** Page text follows **

In case you are not aware of it - using prospectors increases the yield of an asteroid (number of fragments produced by lasering). The actual number of "extra" chunks is greatest by using an "A" prospector controller decreasing to lowest "extra" chunks from an "E".
 
:cool: Thanks Cmdrs, i'm sure others will find this thread as useful as I!

Oh i have switched out the abrasion blaster for a Sub-surface Displacement Missile thing, so i kept the pulse wave scanner and will see if i get more out of it. I'll keep my mining laser as per usual (with the refinery and Collector limpet). I'll see if i feel i need the prospector for a later upgrade. Thanks again for all the info.
 
yes you must to have it. Without prospecting you cannot do deep mining - prospectors will reveal targets for rockets and bombs.

** End of Page text **

**Task prompt:**
Extend the mining forum thread by writing the post that comes after its final one. The items have no connection to the mining forum thread.

** Material shown follows **

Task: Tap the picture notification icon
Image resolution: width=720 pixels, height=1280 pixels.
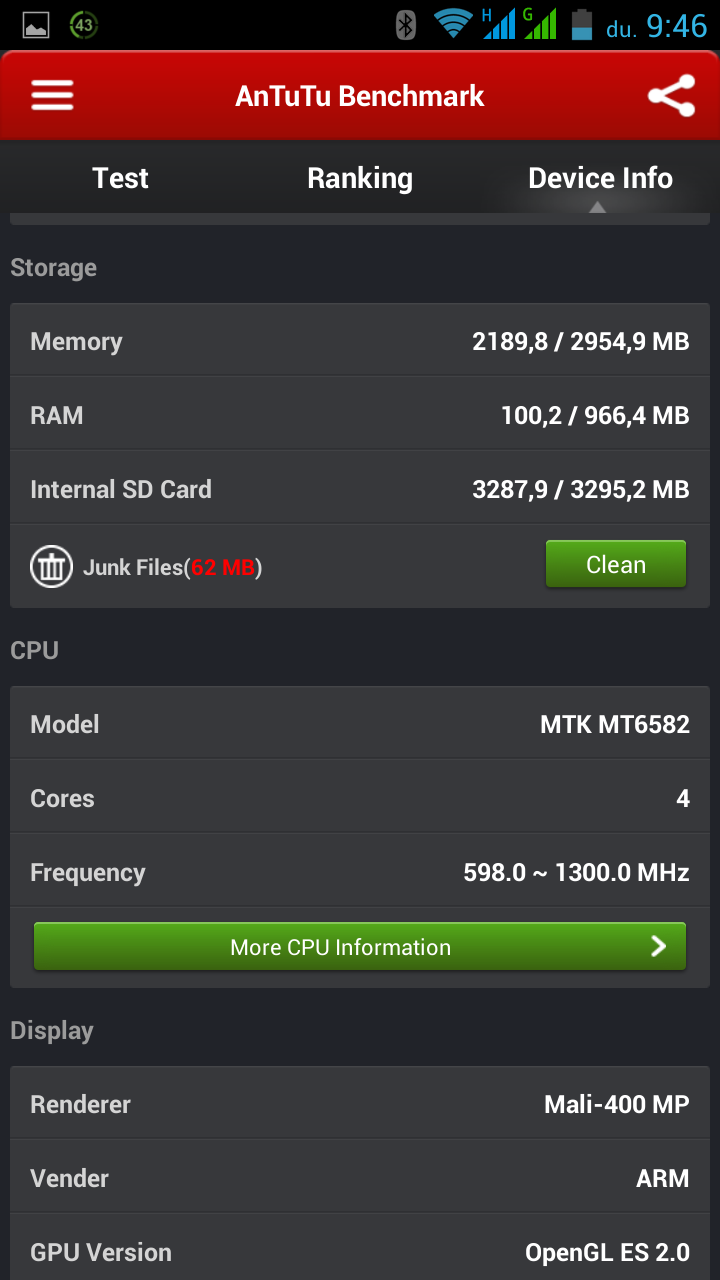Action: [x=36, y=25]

** End of Material shown **
** Material shown follows **

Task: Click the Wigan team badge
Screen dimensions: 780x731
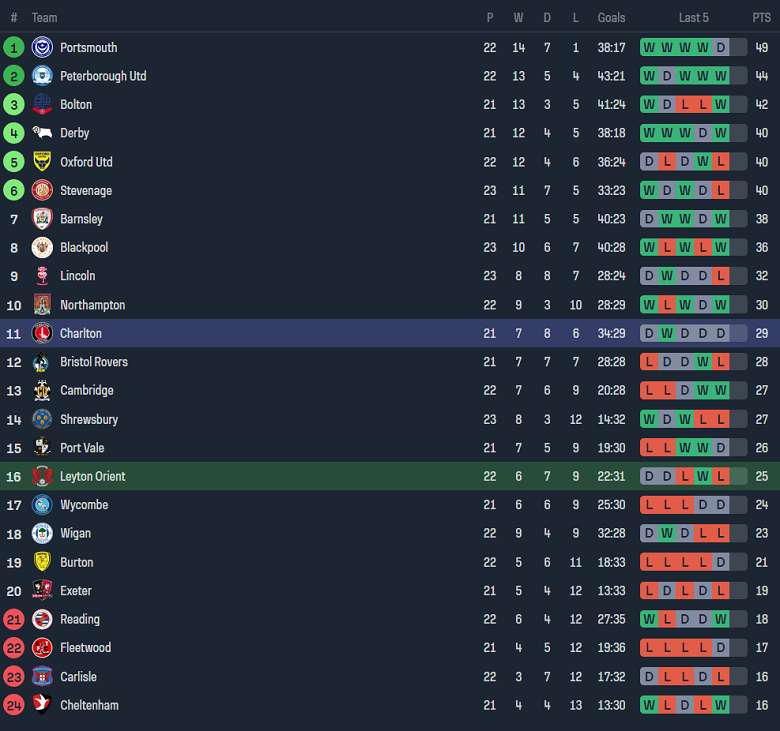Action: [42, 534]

** End of Material shown **

**Output of the exercise:**
Without prospector - laser only.
Ah, yes. I found out the hard way, wasting 20 shots from my Sub-surface Displacement Missile rack. It don't work without the prospector limpets.

Hmm, i need to rethink my build; i have a jack-of-all-trades Asp Explorer currently: 3 berth cabin, 90tons cargo capacity, 20ly jump range, most 'exploration' scanners, and weapons and laser mining and refining setup. But no current room for the Prospector Limpets. The 'core' mining thing i might leave alone for now.